THE
REHEARSAL
Chichester
Festival Theatre in the Minerva
29.05.2015
Dust
sheets shroud the château, autumn leaves enhance the sense of
melancholy.
The
Count [Jamie Glover], Tiger to his friends, and
arbiter of taste, knows
how to throw an elegant party, and he's set on staging an amateur
Marivaux - La Double Inconstance – to amuse his guests. Roped in
to this “worthless world of taffeta and treachery” are his
closest friend, his wife, his mistress, his wife's lover, his lawyer
and the young governess to the dozen assorted orphans who,
inexplicably, inhabit a distant wing.
Anouilh's
witty but ultimately depressing piece dates from 1950. Chichester,
typically, excel at capturing the period feel, in a stylish
production directed by Jeremy
Sams, whose translation this is, and designed by William Dudley.
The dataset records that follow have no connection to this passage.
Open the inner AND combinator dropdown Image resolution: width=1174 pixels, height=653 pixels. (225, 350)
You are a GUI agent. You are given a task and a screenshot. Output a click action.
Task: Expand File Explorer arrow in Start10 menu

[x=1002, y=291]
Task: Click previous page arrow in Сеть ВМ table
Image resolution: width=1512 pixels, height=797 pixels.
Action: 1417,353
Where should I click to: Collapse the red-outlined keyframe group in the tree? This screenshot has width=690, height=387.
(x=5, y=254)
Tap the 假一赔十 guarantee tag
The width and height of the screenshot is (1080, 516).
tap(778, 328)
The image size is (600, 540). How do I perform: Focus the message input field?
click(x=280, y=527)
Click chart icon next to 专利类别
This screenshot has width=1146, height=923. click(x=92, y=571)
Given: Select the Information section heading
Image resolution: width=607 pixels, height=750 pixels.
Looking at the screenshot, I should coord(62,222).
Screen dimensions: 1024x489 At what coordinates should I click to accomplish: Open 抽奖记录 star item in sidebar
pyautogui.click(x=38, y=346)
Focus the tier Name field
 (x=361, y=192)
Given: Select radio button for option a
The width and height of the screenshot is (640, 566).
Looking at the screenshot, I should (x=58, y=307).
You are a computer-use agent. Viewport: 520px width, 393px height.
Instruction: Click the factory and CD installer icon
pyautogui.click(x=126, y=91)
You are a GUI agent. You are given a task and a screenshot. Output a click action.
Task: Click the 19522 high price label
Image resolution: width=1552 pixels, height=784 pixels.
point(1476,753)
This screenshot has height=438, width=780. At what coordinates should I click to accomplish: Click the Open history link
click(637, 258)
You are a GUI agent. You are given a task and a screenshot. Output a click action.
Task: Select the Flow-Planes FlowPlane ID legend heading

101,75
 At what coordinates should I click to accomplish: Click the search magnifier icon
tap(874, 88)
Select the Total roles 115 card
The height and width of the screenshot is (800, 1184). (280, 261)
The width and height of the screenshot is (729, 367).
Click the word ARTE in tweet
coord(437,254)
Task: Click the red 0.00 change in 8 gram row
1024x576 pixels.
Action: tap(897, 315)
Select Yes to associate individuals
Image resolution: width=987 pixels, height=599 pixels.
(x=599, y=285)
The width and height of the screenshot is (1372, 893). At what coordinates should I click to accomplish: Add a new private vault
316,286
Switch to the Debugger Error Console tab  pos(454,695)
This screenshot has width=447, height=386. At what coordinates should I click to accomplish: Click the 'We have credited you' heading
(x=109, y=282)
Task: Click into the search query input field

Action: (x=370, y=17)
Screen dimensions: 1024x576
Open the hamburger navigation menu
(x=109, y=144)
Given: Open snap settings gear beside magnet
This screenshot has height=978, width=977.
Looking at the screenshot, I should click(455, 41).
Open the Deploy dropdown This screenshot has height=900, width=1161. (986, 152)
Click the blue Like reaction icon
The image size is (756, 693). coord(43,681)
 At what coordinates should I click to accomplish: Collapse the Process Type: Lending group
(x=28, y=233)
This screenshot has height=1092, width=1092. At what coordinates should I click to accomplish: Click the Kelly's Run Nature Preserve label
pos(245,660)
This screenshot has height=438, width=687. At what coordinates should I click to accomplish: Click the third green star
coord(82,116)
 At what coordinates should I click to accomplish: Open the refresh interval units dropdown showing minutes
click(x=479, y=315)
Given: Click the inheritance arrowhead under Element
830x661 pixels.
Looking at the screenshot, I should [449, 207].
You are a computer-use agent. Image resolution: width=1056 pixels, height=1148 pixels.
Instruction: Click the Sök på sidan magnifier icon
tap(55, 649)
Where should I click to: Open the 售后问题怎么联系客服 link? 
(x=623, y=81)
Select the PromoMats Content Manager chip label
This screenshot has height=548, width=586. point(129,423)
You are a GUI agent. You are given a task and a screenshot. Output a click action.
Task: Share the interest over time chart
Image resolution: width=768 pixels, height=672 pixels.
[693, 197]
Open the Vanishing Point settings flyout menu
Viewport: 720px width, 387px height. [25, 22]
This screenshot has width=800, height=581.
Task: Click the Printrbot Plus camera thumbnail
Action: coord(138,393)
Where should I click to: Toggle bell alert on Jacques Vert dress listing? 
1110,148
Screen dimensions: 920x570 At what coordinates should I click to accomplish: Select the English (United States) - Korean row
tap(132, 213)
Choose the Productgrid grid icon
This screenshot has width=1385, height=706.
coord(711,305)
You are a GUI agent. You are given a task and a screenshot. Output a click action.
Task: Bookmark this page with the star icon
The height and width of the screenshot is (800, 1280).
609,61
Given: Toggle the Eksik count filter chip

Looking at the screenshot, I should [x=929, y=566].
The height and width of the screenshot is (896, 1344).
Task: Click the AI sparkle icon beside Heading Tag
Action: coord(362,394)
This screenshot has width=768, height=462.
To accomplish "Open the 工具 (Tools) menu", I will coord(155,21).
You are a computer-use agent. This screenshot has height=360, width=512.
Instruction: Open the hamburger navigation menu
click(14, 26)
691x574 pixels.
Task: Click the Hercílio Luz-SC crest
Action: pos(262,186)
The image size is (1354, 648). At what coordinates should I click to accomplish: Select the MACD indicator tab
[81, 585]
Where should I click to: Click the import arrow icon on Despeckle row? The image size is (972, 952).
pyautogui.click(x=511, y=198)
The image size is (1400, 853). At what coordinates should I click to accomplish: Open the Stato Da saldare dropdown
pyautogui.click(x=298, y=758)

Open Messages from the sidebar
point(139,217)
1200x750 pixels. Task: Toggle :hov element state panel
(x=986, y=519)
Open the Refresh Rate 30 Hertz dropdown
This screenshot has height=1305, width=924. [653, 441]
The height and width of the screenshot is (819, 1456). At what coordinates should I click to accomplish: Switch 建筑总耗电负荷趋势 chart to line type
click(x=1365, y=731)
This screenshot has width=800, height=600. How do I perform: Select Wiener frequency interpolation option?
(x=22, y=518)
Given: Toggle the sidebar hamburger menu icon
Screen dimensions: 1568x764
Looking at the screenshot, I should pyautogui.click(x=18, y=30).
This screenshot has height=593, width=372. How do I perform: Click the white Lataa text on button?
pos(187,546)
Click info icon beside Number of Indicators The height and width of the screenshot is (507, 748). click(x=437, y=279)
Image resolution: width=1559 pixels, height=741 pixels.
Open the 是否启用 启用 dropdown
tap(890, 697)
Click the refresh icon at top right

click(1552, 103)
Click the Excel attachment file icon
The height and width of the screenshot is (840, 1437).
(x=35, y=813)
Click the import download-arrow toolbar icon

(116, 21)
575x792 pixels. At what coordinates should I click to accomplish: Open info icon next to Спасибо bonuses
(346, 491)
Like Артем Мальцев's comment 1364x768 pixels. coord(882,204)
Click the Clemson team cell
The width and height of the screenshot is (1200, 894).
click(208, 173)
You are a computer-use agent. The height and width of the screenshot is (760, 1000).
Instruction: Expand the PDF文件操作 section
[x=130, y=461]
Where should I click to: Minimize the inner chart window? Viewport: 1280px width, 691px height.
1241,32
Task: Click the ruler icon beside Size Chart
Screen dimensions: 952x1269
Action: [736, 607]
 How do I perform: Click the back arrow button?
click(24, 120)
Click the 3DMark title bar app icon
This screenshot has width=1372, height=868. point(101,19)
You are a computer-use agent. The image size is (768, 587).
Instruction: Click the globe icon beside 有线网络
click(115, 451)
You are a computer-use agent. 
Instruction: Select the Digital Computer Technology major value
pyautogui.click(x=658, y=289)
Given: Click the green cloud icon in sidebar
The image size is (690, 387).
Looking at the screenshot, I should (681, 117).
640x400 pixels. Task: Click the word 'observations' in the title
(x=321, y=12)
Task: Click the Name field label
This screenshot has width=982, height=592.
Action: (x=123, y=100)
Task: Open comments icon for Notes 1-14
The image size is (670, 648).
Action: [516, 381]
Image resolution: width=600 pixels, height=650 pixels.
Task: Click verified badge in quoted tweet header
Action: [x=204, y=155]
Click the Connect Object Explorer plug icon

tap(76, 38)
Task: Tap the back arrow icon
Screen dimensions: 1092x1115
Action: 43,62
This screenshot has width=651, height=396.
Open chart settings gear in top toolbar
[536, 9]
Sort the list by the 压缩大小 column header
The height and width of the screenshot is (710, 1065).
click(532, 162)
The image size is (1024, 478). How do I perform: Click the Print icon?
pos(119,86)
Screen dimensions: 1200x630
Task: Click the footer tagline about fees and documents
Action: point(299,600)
The
painted scenery, and the undercurrents of mistrust and malevolence,
are gradually revealed as the Marivaux characters meld with the
modern-day actors. The
cigarette, the telephone brutally remind us that we're no longer in
the age of elegance.
A
superb cast – Niamh Cusack as the Countess, Katherine Kingsley as
Hortensia, Tiger's mistress, Gabrielle Dempsey as the mousy governess
Lucile.
And, in a compelling performance, Edward Bennett is outstanding as
Hero, the dypsomaniac, self-pitying
guest who
“likes breaking things” and
whose ultimately tragic melancholy overshadows the second act.
His
two-handed scene with Lucile is masterly
A
witty, elegant period piece, full of civilized scheming and bitchery,
with potent subtexts and resonances.